ACEI/ARB	ARNI	β-Blocker	MRA	SGLT2I
Contraindications: Previous angioedema Bilateral renal artery stenosis SBP <90 mmHg Severe hyperkalaemia (K+ >5.5 mmol/l)
Contraindications: SBP <100 mmHg eGFR <30 ml/min/1.73 m2 Previous angioedema
Contraindications/precautions: HR <60 BPM SBP <100 mmHg Signs of peripheral hypoperfusion PR interval >0.24 s Second- or third-degree atrioventricular block Severe COPD/history of asthma Severe peripheral vascular disease
Contraindications: K+ >5.5 mmol/l or eGFR <30 ml/min/1.73 m2
Contraindications: eGFR <20 (30)* ml/min/1.72 m2

*For dapagliflozin.
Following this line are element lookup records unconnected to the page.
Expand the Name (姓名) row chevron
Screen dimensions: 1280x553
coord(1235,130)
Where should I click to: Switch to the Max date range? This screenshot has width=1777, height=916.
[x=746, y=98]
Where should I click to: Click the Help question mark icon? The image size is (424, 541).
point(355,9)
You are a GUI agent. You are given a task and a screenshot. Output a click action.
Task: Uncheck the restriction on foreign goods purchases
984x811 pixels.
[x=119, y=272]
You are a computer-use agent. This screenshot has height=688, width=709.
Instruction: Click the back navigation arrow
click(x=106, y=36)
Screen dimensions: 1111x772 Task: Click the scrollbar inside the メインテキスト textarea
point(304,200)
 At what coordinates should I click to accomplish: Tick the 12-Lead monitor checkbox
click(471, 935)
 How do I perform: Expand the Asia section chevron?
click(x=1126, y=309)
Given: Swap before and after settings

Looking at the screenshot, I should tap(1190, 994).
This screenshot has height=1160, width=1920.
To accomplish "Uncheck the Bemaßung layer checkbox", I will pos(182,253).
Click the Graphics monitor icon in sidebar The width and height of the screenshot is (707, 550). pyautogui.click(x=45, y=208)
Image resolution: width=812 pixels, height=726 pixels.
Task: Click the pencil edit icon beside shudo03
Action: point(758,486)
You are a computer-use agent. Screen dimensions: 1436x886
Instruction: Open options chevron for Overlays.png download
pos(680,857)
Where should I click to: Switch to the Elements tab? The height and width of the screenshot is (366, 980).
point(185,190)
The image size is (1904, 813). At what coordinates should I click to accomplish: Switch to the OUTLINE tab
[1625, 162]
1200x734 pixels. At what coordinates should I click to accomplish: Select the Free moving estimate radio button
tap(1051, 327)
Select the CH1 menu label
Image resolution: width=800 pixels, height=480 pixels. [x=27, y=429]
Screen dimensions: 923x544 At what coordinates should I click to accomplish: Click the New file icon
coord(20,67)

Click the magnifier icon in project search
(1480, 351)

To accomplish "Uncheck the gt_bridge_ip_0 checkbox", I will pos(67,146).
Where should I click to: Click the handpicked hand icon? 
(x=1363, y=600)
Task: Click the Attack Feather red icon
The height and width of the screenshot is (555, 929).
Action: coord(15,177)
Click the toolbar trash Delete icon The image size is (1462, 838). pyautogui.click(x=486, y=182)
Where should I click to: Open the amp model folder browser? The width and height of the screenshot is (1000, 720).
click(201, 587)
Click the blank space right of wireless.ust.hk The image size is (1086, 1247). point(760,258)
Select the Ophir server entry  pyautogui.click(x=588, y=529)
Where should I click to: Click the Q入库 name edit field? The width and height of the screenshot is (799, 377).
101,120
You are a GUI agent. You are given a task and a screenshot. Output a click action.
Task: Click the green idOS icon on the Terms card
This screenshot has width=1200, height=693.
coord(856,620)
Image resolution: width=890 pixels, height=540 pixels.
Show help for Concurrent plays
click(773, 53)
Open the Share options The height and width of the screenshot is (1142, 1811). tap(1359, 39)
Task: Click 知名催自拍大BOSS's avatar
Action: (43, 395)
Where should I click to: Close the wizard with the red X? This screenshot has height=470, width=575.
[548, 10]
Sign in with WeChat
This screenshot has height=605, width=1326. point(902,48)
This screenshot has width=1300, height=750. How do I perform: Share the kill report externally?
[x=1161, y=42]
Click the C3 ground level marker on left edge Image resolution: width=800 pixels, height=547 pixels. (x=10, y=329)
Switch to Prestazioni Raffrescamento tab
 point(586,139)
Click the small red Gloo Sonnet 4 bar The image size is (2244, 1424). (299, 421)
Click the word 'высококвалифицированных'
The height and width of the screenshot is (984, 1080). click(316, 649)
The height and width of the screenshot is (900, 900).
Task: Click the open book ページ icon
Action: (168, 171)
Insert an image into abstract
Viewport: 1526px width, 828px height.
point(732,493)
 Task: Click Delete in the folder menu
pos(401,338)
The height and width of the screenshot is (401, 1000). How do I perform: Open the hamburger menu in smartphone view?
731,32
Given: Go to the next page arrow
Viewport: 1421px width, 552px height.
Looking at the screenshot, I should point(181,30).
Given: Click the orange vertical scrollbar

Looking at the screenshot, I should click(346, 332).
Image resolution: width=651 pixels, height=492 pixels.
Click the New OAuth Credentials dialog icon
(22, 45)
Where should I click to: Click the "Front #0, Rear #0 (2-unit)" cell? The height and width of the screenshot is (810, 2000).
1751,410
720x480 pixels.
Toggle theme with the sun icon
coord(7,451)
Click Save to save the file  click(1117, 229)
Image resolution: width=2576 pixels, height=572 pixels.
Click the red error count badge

ACEI = angiotensin-converting enzyme inhibitors; ARB = angiotensin receptor blockers; ARNI = angiotensin receptor–neprilysin inhibitor; COPD = chronic obstructive pulmonary disease; eGFR = estimated glomerular filtration rate; HFrEF = heart failure with reduced ejection fraction; HR = heart rate; MRA = mineralocorticoid receptor antagonist; SBP = systolic blood pressure; SGLT2I = sodium–glucose cotransporter 2 inhibitors.